AI Safety Engineer at Palisade Research.
TheoR
Here is the specific confusion that matters for our purposes. When someone says “a rational agent maximizes expected utility,” this sounds, to a casual listener, like it means “a rational agent computes the probability-weighted average of their subjective values across all possible outcomes.” In other words, it sounds like the agent takes f1, the function representing how good each outcome feels or how much they value it, and averages it across possible worlds, weighted by probability. This would mean that the agent literally values a gamble at the weighted sum of how much they value each possible result.
This seems untrue. “a rational agent computes the probability-weighted average of their subjective values across all possible outcomes.” isn’t the same as agent taking expected value of f1. Expected value of f1 doesn’t carry any meaning at all — it is ordinal, not cardinal. I could prefer two apples to one apple only slightly, but f1(two apples) would be extremely larger than f1(one apple), without violating any Debreu’s theorems.
What this actually says is that agents takes f2, and takes expected value of it across all possible outcomes. This is exactly what VNM agent does per the original theorem, and it is true, per my understanding, that agents “value gambles at the weighted sum of how much they value each possible result”.
I think the most natural fix within the VNM theory is to just say S’ and D’ are the events “car is awarded so son/daughter based on a coin toss”, which are slightly better than S and D themselves, and that F is really 0.5S’ + 0.5D’. Unfortunately, such modifications undermine the applicability of the VNM theorem, which implicitly assumes that the source of probabilities itself is insignificant to the outcomes for the agent. Luckily, Bolker4 has divised an axiomatic theory whose theorems will apply without such assumptions, at the expense of some uniqueness results. I’ll have another occasion to post on this later.

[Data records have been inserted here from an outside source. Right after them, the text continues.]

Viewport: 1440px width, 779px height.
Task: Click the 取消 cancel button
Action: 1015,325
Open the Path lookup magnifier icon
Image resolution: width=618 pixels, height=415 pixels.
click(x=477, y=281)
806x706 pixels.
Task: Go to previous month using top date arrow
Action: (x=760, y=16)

I don’t know if author has made further comment on this. I don’t think this undermines the applicability of VNM. If the agent cares whether the car was assigned via a coin toss, then the relevant consequences aren’t just S and D, but richer outcomes like S′ = “son gets car via coin toss” and D′ = “daughter gets car via coin toss.” In that case, the original model just used too coarse a consequence space; VNM can still be applied to lotteries over the refined outcomes. What would challenge VNM is insisting that two lotteries over the same fully specified outcomes can still differ in value purely because of how the probabilities are generated. However, if we assume a deterministic universe, we are allowed to expand the outcome space indefinitely until there is no probability involved, so I’m having a hard time imagining such a scenario.
Can someone clarify this passage to me? I find myself increasingly confused. Earlier, we assume agent can form a plan: “if the coin comes up heads (no C), I will choose A, if coin comes up tails, I will choose B (with C)”. How can I be money pumped? I don’t violate dynamic consistency nor do I violate consequentialism. Yet I violate independence, and can’t be money pumped. I can’t be convinced to pre-commit to either B or A, since there are no predictors involved, and I can just postpone my actual choice.
Edit: Actually, I don’t violate independence either, these are simply different outcomes. So I don’t understand this argument at all.